[[ Provided data, beginning ]]

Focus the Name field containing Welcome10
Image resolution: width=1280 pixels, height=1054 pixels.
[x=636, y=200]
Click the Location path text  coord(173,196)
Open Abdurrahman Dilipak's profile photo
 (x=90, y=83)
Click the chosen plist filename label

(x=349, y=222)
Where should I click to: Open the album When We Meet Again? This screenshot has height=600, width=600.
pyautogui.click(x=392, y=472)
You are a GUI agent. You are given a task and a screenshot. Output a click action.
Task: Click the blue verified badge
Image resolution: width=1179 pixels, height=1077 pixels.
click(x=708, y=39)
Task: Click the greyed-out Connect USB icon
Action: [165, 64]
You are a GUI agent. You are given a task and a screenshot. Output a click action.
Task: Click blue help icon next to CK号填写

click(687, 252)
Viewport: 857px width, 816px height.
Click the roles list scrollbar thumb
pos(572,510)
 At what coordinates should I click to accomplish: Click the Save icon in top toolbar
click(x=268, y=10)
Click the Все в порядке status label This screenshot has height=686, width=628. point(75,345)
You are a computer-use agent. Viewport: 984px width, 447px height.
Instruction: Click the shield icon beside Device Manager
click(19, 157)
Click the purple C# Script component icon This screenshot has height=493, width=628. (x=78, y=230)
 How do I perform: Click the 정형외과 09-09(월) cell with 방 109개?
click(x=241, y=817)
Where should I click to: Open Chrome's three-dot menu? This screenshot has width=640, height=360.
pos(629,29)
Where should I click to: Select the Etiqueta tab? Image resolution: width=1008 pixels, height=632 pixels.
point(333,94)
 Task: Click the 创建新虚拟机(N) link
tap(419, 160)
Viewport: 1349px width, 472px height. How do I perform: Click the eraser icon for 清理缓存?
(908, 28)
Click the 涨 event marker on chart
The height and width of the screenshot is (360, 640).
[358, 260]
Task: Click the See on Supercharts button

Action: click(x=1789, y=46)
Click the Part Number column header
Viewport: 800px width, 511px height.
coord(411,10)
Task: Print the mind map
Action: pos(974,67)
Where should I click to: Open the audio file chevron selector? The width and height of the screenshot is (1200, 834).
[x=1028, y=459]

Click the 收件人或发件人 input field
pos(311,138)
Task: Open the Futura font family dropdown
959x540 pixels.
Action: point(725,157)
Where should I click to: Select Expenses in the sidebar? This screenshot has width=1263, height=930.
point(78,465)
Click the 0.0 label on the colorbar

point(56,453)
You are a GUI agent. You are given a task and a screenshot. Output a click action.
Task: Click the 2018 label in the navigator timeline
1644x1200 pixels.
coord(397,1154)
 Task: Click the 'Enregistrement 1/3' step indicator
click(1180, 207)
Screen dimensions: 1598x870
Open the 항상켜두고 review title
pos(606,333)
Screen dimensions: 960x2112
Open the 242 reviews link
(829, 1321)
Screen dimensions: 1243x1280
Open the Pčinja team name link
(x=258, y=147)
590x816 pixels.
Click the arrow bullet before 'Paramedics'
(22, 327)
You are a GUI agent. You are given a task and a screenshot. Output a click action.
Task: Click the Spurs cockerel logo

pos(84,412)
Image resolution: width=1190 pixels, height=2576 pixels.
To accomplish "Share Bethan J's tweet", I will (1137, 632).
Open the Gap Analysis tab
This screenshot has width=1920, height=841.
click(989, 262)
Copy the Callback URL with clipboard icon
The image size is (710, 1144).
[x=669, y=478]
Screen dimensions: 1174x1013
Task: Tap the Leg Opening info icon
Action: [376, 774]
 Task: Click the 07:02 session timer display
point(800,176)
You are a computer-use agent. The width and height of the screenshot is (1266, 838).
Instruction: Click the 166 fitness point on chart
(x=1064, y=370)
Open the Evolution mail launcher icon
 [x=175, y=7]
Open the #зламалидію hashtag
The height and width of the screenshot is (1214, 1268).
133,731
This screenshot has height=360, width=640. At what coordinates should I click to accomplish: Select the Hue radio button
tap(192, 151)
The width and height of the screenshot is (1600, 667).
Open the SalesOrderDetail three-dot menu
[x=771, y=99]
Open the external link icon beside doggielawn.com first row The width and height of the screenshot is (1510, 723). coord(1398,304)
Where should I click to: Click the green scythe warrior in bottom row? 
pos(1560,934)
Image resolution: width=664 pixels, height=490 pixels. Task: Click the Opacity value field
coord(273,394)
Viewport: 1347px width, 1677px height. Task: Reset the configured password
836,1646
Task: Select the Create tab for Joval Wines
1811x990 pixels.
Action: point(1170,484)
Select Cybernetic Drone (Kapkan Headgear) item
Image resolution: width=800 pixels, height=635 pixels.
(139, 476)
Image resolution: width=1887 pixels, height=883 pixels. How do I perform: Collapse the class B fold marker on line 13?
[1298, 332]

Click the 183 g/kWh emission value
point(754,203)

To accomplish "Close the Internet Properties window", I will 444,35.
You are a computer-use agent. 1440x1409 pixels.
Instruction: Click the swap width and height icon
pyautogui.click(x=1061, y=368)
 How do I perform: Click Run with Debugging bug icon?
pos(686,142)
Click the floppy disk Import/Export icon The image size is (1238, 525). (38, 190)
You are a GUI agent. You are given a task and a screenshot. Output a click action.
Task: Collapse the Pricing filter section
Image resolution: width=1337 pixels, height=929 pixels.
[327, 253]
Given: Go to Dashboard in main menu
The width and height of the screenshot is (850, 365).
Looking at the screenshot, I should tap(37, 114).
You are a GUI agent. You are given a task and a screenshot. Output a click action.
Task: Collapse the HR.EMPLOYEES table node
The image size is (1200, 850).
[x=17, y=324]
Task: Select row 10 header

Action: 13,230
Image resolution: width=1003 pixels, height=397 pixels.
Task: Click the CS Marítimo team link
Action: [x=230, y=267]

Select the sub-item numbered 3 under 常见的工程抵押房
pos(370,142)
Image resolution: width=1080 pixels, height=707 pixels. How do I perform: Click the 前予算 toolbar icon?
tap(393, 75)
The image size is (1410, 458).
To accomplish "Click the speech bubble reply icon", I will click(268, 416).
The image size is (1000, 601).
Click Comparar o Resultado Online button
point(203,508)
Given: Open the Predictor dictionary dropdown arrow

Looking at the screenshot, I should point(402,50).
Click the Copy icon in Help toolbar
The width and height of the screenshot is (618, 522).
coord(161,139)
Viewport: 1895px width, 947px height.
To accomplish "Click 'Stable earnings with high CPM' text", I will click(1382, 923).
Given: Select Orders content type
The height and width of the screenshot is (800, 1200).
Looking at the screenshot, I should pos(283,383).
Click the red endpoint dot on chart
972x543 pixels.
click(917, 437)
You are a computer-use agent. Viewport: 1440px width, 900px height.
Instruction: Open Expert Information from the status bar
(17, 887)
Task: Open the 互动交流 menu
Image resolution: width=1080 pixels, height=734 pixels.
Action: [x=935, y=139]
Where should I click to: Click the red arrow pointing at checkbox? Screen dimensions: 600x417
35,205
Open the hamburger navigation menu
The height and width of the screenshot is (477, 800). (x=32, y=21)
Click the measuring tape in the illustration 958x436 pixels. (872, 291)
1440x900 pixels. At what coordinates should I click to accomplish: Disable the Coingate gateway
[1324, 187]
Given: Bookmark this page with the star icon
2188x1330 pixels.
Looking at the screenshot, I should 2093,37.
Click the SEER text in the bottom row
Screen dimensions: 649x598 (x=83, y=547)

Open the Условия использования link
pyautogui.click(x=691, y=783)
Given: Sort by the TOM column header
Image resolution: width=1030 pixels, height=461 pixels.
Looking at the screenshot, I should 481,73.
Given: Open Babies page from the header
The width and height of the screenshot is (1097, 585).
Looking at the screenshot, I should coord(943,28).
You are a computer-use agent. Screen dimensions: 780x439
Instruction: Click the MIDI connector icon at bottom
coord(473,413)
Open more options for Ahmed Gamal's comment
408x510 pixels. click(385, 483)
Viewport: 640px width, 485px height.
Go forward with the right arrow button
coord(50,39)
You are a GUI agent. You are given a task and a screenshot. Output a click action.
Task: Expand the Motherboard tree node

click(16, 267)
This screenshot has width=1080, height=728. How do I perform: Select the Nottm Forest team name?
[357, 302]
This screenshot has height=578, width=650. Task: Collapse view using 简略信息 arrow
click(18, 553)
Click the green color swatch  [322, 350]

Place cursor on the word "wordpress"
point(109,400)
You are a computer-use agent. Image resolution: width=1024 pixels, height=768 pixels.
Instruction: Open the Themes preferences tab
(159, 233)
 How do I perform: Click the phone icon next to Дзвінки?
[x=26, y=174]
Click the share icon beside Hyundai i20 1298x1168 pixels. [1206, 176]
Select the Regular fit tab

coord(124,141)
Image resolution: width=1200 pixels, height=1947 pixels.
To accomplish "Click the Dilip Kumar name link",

[[ Provided data, end ]]

Work task:
On how many lines of the material does the word "computer" appear? Reply with the number alone.

Output for this exercise:
6